Patients and methods

Tumor biopsy specimens from 42 patients were assessed by immunohistochemistry for expression of Bc1-2, Bax and Bc1-X proteins. The expression of these proteins was correlated with response to chemoradiotherapy in 24 patients.

Results

The overall expression of Bc1-2, Bax and Bc1-X was 29%, 68% and 88%, respectively. Bax expression was lower in lymph-node-positive tumors (p = 0.01). Probability of response to chemoradiotherapy was higher in Bax-negative tumors than in Bax-positive tumors (80% vs 35%, p = 0.1).

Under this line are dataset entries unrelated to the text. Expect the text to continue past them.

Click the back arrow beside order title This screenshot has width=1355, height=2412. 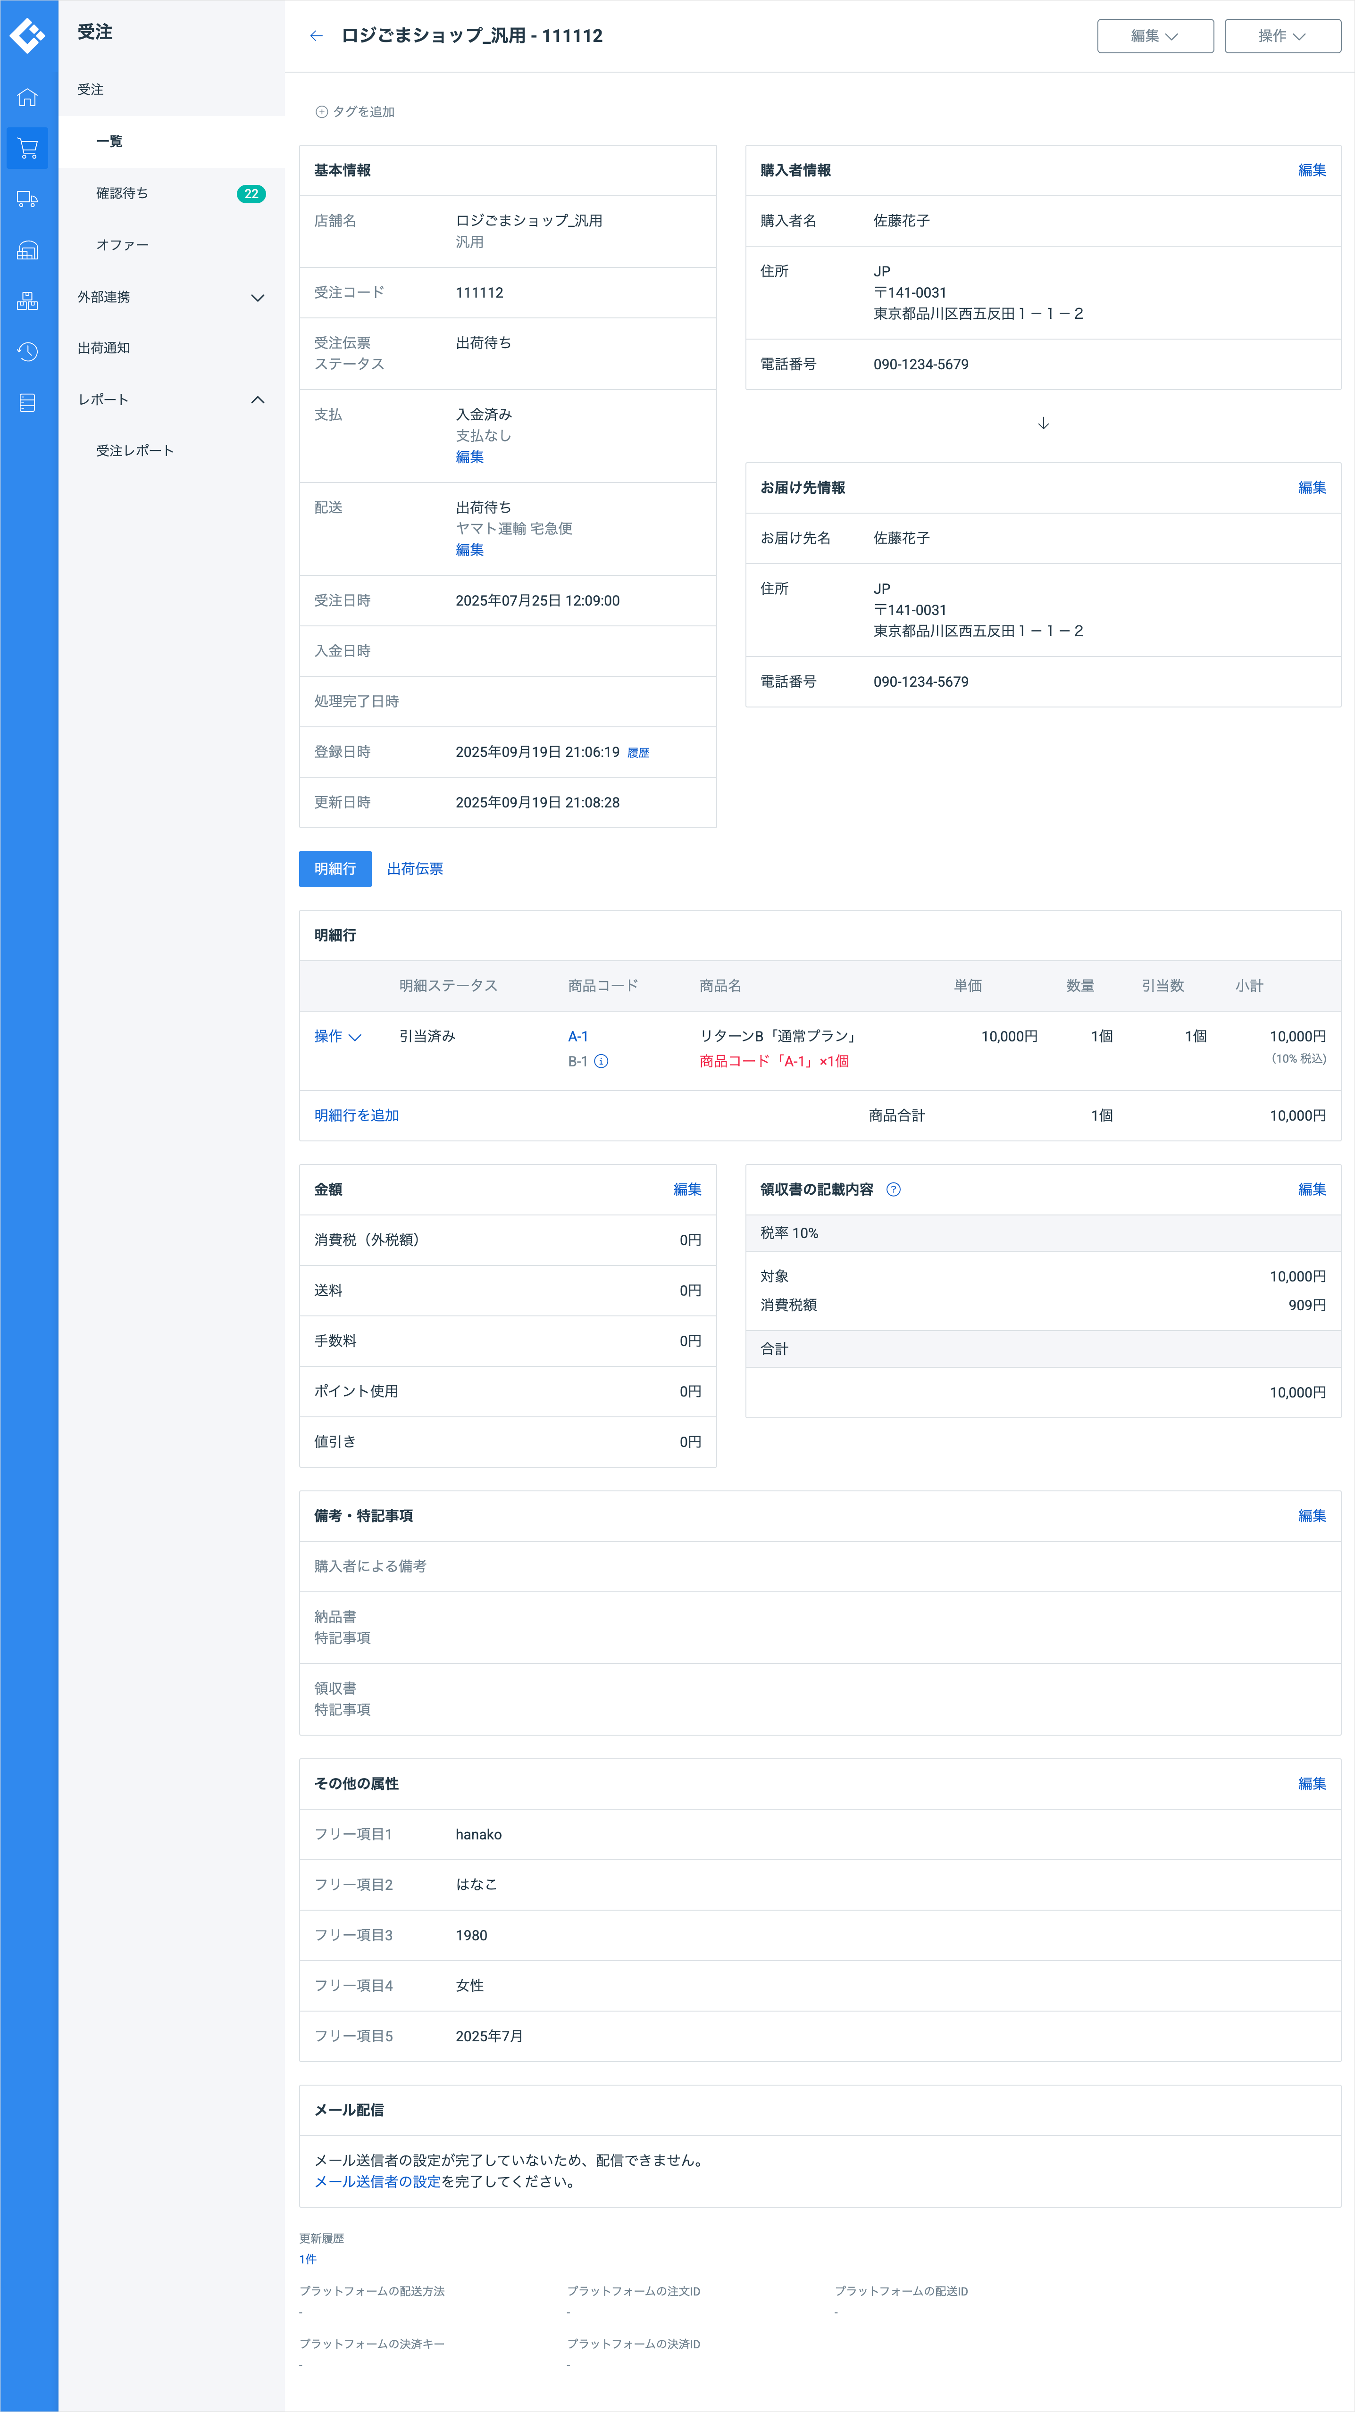[317, 36]
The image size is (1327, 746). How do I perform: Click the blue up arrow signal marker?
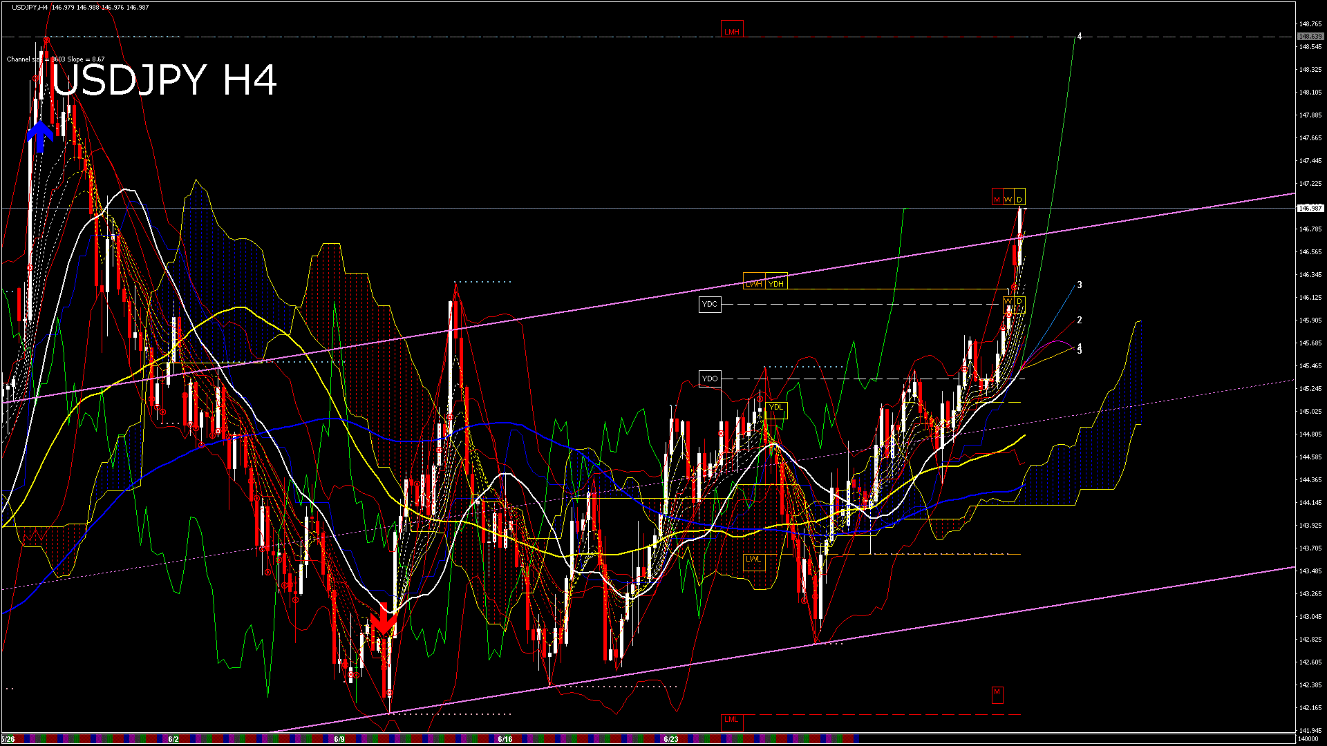[x=40, y=136]
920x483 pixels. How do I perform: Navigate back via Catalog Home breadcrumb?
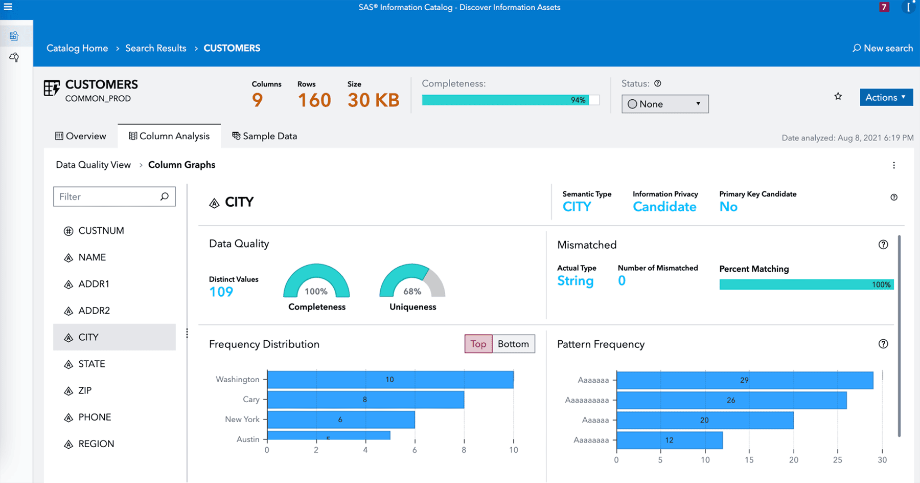[x=77, y=48]
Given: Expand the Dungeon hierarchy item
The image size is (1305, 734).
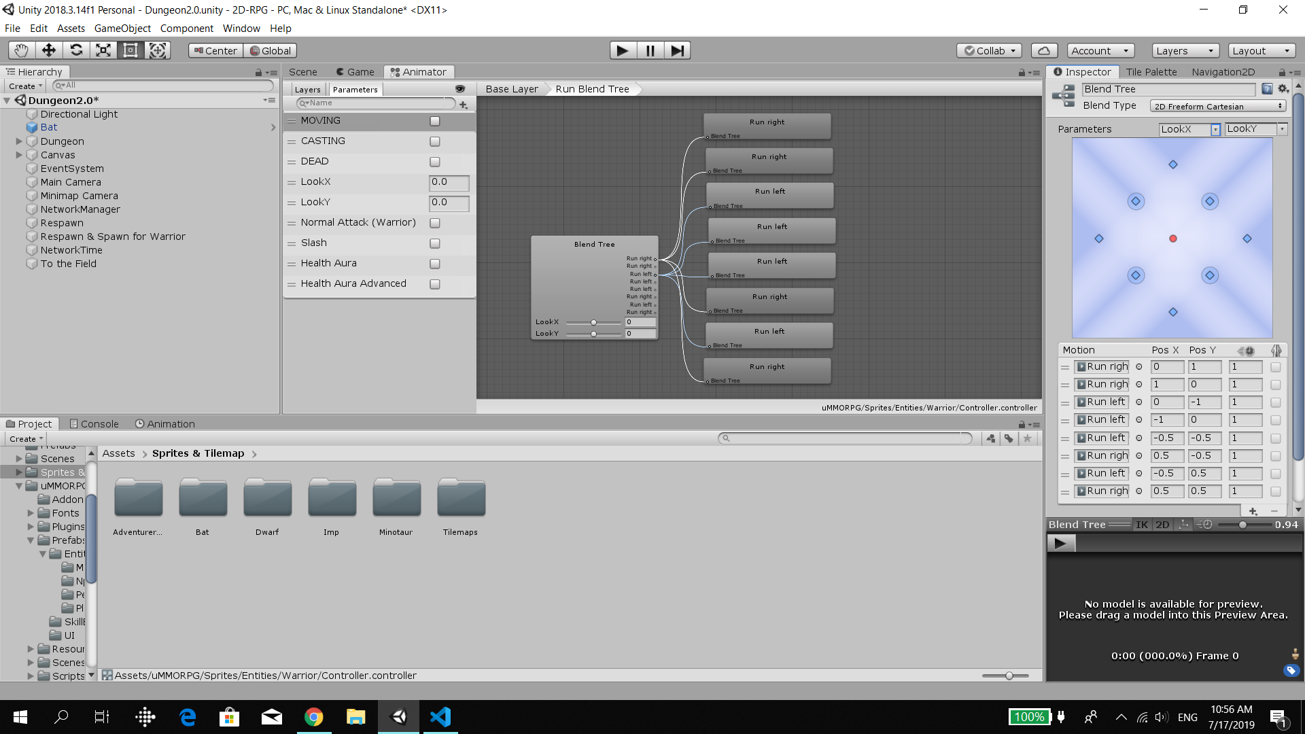Looking at the screenshot, I should point(19,141).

In addition, 62% of patients with low Bc1-X expression (< 50% stained cells) showed response to chemoradiotherapy, as opposed to only 33% of patients with higher Bc1-X expression (p = 0.2). Patients with low Bc1-X expression showed a significantly better prognosis than those with high Bc1-X expression (p =0.02), and a tendency towards higher survival was detected in Bc1-2 positive patients.

Conclusion

The correlation detected between Bax and Bc1-X expression and response to chemoradiotherapy suggests that screening for these apoptosisrelated proteins could be useful in determining patients who would benefit from chemoradiotherapy. However, further investigation is warranted to elucidate the potential role of Bax in taxane-treated patients. Clearly, since high Bc1-X expression conferred poor survival in our study, it could be a useful prognostic marker in esophageal cancer.